Pade-type solutions to nonlinear stochastic dynamics
Roy, Romain Valery
Spanos, Pol D.
Doctor of Philosophy thesis
A novel method of analysis for nonlinear stochastic dynamical systems under Gaussian white noise excitation is developed. The system response is Markovian and its probability density function (p.d.f.) is governed by the Fokker-Planck-Kolmogorov (FPK) equation. Of interest is the prediction of statistics of the response. For this purpose, the FPK equation is not solved but is used in a variety of approaches to derive exact analytical representations of the response statistics. One procedure involves the derivation of infinite hierarchies of equations governing the statistics. Another procedure exploits a formal series expansion of the transition p.d.f. All unknowns are expressed in the form of perturbation expansions of a system parameter, or in power series of the variable of interest.

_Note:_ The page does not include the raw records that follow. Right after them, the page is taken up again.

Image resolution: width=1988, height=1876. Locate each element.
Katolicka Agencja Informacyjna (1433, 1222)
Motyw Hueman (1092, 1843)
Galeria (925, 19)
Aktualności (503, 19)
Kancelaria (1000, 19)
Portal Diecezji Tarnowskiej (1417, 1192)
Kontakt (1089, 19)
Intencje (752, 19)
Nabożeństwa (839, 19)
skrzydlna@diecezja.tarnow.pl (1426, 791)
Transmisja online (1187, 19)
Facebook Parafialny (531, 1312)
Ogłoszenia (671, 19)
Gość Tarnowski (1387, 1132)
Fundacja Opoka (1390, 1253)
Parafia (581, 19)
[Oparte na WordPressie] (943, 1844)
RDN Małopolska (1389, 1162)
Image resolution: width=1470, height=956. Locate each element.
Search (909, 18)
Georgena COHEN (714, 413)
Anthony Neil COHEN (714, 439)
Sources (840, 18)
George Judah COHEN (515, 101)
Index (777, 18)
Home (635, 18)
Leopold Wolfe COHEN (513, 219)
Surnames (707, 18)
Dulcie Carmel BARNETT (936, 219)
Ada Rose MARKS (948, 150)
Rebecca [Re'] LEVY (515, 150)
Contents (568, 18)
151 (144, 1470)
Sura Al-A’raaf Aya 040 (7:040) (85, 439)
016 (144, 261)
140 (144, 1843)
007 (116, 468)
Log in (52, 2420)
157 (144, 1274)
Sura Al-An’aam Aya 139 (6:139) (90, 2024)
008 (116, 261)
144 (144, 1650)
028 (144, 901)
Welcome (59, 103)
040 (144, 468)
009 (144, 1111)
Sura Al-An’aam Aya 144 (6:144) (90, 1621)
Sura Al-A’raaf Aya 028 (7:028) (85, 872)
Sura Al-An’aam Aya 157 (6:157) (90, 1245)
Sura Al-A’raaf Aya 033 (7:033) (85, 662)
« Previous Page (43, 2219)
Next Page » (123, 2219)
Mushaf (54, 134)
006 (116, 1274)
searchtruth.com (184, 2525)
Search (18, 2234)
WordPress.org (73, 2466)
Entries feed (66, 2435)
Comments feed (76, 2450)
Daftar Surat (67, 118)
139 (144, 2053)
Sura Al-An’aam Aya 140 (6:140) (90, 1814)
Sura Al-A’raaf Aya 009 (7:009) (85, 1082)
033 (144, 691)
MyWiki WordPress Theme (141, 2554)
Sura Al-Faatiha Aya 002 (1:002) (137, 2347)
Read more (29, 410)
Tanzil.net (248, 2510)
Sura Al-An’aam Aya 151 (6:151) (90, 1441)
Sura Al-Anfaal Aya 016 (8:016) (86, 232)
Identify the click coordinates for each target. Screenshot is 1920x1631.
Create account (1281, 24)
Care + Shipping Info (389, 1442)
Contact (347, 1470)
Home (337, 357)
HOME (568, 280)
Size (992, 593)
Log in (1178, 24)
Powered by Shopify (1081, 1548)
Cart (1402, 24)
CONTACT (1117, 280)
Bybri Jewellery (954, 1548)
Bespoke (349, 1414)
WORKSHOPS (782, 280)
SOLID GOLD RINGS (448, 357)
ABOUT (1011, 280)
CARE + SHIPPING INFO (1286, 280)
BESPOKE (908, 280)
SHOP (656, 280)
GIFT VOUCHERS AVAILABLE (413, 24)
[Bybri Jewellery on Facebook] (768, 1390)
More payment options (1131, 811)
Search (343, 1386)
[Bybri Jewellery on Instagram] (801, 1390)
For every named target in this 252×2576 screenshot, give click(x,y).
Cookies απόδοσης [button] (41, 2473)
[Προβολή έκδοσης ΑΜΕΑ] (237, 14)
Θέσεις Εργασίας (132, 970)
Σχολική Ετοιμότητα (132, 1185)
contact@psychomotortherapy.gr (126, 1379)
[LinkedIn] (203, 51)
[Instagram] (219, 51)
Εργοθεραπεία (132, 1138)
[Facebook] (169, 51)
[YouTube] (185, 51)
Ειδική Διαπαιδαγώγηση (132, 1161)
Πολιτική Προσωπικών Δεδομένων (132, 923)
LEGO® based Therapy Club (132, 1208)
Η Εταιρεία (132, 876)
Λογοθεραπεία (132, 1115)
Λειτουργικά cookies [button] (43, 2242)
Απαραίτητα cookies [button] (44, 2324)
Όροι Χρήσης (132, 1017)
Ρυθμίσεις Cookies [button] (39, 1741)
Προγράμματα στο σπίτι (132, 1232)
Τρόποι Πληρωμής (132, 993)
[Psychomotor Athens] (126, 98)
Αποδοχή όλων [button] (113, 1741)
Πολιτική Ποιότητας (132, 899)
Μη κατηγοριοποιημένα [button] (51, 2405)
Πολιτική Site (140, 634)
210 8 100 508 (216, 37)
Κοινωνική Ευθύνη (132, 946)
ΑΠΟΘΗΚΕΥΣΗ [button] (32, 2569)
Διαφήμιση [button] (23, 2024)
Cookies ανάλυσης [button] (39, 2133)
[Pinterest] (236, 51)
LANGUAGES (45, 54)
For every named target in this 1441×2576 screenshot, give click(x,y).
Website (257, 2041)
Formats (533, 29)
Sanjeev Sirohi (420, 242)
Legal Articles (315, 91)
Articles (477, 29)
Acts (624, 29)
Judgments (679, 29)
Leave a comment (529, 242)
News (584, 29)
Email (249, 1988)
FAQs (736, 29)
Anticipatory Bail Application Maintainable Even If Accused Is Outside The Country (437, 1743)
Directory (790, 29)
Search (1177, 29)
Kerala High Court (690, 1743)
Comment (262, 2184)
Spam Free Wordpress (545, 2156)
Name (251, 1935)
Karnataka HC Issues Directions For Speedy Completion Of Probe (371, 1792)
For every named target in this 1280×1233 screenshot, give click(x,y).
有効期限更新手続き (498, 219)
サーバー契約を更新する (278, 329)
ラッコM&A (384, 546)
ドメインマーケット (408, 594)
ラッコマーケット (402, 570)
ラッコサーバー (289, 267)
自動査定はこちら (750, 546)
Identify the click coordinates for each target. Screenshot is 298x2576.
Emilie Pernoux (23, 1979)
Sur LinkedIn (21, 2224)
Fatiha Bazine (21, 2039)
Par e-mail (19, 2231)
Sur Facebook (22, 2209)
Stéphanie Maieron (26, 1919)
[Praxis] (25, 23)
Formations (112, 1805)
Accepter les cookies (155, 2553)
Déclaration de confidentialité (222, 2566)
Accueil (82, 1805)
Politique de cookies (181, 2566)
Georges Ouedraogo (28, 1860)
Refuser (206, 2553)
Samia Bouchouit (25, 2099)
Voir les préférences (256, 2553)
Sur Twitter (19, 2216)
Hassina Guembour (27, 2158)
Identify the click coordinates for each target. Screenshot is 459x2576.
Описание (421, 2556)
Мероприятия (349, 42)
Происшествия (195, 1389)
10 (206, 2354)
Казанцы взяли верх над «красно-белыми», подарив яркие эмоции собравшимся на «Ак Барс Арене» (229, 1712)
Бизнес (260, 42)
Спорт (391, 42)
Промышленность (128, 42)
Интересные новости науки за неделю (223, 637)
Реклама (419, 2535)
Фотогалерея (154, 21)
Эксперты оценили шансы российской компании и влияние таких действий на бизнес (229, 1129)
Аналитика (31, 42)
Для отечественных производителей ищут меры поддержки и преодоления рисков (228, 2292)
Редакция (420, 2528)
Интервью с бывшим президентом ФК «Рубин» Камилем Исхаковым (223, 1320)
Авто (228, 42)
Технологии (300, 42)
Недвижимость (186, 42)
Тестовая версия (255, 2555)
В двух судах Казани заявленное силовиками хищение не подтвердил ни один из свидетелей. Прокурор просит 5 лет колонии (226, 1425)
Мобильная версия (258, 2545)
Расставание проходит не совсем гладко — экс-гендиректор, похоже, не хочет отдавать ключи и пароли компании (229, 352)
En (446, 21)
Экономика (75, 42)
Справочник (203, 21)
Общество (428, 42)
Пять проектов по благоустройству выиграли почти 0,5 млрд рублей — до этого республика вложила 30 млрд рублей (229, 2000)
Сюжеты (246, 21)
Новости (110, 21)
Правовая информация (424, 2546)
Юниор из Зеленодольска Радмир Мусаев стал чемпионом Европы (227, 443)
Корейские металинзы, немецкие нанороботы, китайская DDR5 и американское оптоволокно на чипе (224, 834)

These series-type solutions are then recast in various approximations of the Pade-type. Results are obtained for stationary and nonstationary moments, correlation functions, power spectral densities, and Wiener kernels for second-order systems with analytical nonlinearities, and additive/multiplicative excitations. They are validated with exact solutions or Monte Carlo simulations. The pivotal point of this dissertation is that series-type representation after proper transformations can yield quite reliable global solutions by exploiting the local information contained in the first few series coefficients.